This is like going to an arcade hall without money. Except that the big boys would hit small boys watching in the face when they died. So this is progress.
this would be a game if you just added user options that when used properly could result in more balls coming to your side. like maybe 0 gravity or extra gravity, a ramp that redirects things for a few seconds. ect.
I dunno, I feel like this could be a really good game is you added a betting mechanic, maybe let players tip the scales a bit in favor of one or the other, but still ultimately letting chance decide. I think a sorta stock market game where you can buy and sell stocks but instead of a market that goes up and down you have 10 variants of this running and your stocks change in value depending on whether the team you bet on is doing well would be really fun.
I think it itches that same part of the brain that Line Rider vids did back in the day. A zero player game with multiple marbles is the exact opposite of Line Rider. Pointless, but entertaining lol
future generations will look on at the time wasted by such things in shame and digust. well done! dont think about why things are entertaining, just watch and enjoy haha
If you just made it so abilities queue up until the player pressed their respective buttons and made this an online multiplayer, maybe even mobile, I would be very happy.
This is a simulation game. Another paid simulation game with the same basic concept, Placid Plastic Duck Simulator, has a higher all-time peak of Steam concurrent players than some AAA games that are still available on Steam.
I love this! Is there any source code available to look at? I found myself pausing the video whenever code was on-screen so I could read and learn how you approached problems.

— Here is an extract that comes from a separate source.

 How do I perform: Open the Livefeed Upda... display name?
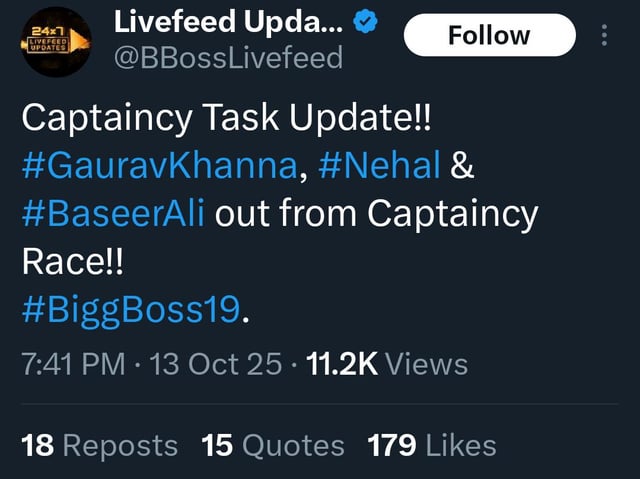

So it'd be awesome to look at the stuff that wasn't explicitly covered in the video, like the ripple effect on the shields! (shader?)
Psychologically, both your wet windows and this system (and any generated videos) slot into the same category that sportsball occupies. Nothing done on the part of a watcher will ever remotely affect the outcome of a live run of the "competition" (let alone a previously recorded video), but the tribal circuitry in our monkey brains will trigger for one or the other "side" upon observing some "imbalance" in supposedly "even" outcomes, and suddenly you're 20-deep into a rabbit hole of such videos. I feel that these systems, as well as sportsball watching twiddles a "how to maximize resourcefulness in an environment" circuit, intertwined with that tribal one, and that's what's going on with us upright apes.
Raindrops on a window, or an automatic simulation like this, are not games... But watching raindrops race against each other to see which one wins or if one can get to the end without being swallowed by a bigger one, or watching to see whether blue will defeat orange or if orange is going to get some crazy comeback and win; those are games.
The participation and player input in this case is the very intent to "play" and the framing of them as playful activities. Even if it may be just about the bare minimum of what can be considered a game (even by my own, fairly broad definitions).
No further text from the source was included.